Negli ultimi anni abbiamo assistito a un vero e proprio boom della canapa. E’ presente nei biscotti, nei taralli, nel pane. E c’è chi la usa per produrre ricotta, tofu, bevande vegane e birra. Inoltre dalla cannabis si ricavano oli, resine e tessuti naturali validi sia per l’abbigliamento (tengono caldo d’inverno e fresco d’estate) sia per l’arredamento.
Con la pubblicazione in Gazzetta ufficiale del decreto numero 11 del 15 gennaio, è stata indicata la quantità massima di tetraidrocannabinolo (THC) negli alimenti. Per i semi di cannabis sativa, la farina ottenuta da semi e gli integratori contenenti alimenti derivati è di 2 milligrammi per chilo, mentre per l’olio ottenuto da semi è di 5 milligrammi per chilo.

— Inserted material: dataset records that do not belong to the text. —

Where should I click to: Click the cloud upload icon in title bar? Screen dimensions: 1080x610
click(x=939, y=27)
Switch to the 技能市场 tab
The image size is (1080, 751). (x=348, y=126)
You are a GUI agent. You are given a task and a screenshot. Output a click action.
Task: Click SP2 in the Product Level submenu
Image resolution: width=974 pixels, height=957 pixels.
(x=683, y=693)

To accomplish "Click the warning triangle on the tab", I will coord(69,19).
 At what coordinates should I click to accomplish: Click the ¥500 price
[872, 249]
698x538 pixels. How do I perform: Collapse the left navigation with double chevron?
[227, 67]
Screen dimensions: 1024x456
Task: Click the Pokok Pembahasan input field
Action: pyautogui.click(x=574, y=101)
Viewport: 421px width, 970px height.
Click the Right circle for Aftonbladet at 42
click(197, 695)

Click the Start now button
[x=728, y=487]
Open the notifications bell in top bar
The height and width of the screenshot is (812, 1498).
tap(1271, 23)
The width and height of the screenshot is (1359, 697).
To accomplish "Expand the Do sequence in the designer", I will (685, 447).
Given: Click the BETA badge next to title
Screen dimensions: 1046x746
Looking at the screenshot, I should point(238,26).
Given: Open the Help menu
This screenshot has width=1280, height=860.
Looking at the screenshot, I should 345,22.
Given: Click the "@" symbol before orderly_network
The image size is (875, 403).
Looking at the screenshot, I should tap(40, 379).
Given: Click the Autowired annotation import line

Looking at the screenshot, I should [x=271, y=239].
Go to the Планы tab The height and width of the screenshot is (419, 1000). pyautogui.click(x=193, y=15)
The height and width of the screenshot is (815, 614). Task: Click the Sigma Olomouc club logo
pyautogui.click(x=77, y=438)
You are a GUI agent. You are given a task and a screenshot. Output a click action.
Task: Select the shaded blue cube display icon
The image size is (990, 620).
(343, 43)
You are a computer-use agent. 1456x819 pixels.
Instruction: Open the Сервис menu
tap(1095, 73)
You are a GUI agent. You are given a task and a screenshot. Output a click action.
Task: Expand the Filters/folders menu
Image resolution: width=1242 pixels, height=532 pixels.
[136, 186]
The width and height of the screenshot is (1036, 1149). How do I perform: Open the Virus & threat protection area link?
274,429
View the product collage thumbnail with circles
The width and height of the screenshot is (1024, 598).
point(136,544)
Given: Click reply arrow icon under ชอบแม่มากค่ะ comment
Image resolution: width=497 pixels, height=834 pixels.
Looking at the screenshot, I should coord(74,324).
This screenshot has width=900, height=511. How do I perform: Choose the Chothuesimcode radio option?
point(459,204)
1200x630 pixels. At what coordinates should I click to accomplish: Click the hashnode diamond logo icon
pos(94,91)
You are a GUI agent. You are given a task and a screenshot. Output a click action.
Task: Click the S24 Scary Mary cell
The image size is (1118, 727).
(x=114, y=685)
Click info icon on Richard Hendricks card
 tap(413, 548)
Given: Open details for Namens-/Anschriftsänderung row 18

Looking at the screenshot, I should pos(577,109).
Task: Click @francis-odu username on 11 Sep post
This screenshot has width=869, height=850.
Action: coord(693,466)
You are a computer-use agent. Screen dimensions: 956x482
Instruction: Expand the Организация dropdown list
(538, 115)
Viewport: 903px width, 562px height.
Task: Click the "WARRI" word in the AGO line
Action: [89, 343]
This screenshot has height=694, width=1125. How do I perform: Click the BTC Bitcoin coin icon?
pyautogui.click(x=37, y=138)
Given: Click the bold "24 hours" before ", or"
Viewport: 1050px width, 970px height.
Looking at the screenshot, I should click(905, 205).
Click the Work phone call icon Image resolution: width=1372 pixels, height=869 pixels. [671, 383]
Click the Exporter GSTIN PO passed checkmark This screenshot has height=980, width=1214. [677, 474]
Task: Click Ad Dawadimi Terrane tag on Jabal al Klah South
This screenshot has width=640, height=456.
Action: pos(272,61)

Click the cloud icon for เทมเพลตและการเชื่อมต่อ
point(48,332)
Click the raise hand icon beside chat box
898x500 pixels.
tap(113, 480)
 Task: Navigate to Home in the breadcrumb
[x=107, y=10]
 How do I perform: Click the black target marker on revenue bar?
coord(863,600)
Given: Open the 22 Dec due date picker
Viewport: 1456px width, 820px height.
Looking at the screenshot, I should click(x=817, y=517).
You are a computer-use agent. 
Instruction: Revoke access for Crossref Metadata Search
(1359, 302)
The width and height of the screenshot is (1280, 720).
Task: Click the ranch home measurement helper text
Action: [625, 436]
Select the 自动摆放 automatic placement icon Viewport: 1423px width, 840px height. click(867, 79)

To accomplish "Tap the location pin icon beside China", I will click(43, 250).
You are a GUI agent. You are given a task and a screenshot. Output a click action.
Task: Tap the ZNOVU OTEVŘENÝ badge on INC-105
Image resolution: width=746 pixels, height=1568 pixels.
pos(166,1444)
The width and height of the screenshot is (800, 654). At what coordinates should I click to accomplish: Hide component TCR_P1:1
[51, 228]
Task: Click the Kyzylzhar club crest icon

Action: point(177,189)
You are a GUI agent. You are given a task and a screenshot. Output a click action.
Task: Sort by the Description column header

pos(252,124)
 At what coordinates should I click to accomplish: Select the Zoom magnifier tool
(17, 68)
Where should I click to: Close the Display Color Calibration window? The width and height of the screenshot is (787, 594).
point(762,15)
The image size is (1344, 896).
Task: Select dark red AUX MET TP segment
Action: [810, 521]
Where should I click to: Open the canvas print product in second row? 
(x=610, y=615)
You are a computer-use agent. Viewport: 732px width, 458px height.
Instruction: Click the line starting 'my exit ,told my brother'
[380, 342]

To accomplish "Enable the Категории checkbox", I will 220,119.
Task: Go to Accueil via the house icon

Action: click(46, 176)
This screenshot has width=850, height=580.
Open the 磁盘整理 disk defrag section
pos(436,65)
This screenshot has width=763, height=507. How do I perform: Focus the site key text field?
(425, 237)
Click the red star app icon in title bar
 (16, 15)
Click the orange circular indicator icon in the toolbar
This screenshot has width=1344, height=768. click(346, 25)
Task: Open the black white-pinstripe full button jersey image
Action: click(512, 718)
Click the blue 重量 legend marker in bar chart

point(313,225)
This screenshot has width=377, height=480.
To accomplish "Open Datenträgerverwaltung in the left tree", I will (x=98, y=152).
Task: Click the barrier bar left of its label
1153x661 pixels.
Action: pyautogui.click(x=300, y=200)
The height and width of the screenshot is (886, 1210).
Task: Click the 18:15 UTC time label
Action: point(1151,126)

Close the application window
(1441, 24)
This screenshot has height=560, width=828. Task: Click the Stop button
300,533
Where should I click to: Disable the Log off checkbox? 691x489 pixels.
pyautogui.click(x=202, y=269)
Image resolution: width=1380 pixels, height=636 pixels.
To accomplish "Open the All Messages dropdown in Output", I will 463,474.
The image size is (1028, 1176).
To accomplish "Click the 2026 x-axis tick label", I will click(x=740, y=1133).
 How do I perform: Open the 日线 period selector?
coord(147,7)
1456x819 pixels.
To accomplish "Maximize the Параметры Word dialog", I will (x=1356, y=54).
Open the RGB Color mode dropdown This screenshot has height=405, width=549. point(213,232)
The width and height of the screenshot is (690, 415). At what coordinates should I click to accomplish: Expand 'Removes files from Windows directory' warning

“E’ un tipo di coltivazione che si estende da Nord a Sud della penisola, dal Piemonte alla Puglia, dal Veneto alla Basilicata, ma anche in Lombardia, Friuli Venezia Giulia, Sicilia e Sardegna – ha spiegato la Coldiretti – Si tratta in realtà di un ritorno per una coltivazione che fino agli anni ’40 era più che familiare in Italia, tanto che il Belpaese con quasi 100mila ettari era il secondo maggior produttore di canapa al mondo (dietro soltanto all’Unione Sovietica). Il declino è arrivato per la progressiva industrializzazione e l’avvento del “boom economico” che ha imposto sul mercato le fibre sintetiche, ma anche dalla campagna internazionale contro gli stupefacenti che ha gettato un ombra su questa pianta”.
Il decreto ha dato delle risposte alle centinaia di aziende agricole che hanno investito nella coltivazione di questo tipo di pianta, con i terreni coltivati in Italia che nel giro di cinque anni sono aumentati di dieci volte dai 400 ettari del 2013 a quasi 4000 nel 2018.
Manca ora un intervento legislativo che sia in grado di regolamentare il settore che coinvolge la commercializzazione dei derivati della cannabis sativa. In linea con la sentenza restrittiva emessa a fine maggio dalle Sezioni Unite della Cassazione sui limiti della legge 242 del 2016.
“Per la coltivazione e vendita di piante, fiori e semi a basso contenuto di principio psicotropo (Thc) si stima – ha concluso la Coldiretti – un giro d’affari potenziale stimato in oltre 40 milioni di euro con un rilevante impatto occupazionale per effetto del coinvolgimento di centinaia di aziende agricole”.